→ **SOURCE MATERIAL**
- - - - -
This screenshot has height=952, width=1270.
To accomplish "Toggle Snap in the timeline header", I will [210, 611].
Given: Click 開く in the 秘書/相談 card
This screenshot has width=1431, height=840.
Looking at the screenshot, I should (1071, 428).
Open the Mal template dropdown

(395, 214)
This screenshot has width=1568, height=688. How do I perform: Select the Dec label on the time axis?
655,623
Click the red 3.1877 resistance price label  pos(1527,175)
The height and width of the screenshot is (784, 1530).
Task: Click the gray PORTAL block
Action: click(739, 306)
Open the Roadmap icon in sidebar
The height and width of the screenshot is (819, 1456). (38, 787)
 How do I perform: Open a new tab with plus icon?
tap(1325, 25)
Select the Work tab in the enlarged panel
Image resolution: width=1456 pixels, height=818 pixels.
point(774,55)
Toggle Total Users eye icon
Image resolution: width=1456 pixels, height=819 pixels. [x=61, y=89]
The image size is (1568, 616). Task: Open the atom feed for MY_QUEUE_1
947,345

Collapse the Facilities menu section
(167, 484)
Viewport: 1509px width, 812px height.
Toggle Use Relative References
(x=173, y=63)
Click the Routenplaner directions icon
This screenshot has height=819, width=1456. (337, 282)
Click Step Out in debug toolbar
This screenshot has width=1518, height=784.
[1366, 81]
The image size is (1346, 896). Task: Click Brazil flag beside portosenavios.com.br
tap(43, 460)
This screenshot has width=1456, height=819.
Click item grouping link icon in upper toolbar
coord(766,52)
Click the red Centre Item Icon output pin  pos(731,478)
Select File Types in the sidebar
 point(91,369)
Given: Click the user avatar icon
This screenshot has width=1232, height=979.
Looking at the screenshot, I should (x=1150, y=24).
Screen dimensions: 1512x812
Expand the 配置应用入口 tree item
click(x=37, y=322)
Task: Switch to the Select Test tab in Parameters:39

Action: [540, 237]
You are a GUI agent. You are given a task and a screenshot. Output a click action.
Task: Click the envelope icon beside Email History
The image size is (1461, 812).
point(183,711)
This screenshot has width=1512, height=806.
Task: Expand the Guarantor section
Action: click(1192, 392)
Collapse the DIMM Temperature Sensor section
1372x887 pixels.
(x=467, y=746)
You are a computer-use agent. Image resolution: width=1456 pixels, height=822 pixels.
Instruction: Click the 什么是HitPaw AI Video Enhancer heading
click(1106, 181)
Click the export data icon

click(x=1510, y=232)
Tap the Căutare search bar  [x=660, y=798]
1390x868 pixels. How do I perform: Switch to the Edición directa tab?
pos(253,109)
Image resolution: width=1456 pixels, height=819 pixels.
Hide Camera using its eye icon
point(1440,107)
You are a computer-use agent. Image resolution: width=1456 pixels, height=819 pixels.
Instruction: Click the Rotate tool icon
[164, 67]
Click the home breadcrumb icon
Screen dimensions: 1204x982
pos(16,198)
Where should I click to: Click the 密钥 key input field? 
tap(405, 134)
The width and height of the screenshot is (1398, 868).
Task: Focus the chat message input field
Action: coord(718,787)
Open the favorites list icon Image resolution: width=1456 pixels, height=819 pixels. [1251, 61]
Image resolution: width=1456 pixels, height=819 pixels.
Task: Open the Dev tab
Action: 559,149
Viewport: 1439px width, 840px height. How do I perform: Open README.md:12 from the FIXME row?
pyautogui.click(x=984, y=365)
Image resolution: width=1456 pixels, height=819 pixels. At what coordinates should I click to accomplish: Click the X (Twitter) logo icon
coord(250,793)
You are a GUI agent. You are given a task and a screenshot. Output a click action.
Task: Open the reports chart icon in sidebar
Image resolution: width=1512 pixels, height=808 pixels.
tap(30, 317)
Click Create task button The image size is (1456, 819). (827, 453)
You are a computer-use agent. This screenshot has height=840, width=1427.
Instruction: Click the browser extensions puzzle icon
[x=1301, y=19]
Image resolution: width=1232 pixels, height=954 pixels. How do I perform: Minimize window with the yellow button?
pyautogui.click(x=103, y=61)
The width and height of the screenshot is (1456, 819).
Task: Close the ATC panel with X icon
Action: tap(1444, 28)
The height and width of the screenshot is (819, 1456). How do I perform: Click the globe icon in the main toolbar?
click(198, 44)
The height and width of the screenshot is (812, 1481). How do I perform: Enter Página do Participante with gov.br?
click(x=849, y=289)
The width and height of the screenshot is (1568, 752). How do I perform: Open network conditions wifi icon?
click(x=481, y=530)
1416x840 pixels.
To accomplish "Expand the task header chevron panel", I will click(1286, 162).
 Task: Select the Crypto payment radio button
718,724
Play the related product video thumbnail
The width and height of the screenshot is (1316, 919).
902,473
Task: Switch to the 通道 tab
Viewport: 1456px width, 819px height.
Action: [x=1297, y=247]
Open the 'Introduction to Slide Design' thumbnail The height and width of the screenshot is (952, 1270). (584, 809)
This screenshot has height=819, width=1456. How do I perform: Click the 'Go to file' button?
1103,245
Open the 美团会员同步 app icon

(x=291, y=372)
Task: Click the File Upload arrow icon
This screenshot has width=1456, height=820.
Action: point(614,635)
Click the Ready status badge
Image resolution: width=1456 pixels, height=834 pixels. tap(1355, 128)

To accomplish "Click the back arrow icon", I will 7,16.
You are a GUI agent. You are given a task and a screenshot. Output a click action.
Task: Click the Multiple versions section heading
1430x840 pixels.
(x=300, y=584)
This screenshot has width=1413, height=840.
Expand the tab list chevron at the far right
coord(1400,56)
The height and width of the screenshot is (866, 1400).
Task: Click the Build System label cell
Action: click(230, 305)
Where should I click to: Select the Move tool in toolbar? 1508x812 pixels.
- - - - -
Exactly and exclusively, repeat the lines from the line that contains "This screenshot has width=1413, height=840." through the end of the records, both ends included.

This screenshot has width=1413, height=840.
Expand the tab list chevron at the far right
coord(1400,56)
The height and width of the screenshot is (866, 1400).
Task: Click the Build System label cell
Action: click(230, 305)
Where should I click to: Select the Move tool in toolbar? 1508x812 pixels.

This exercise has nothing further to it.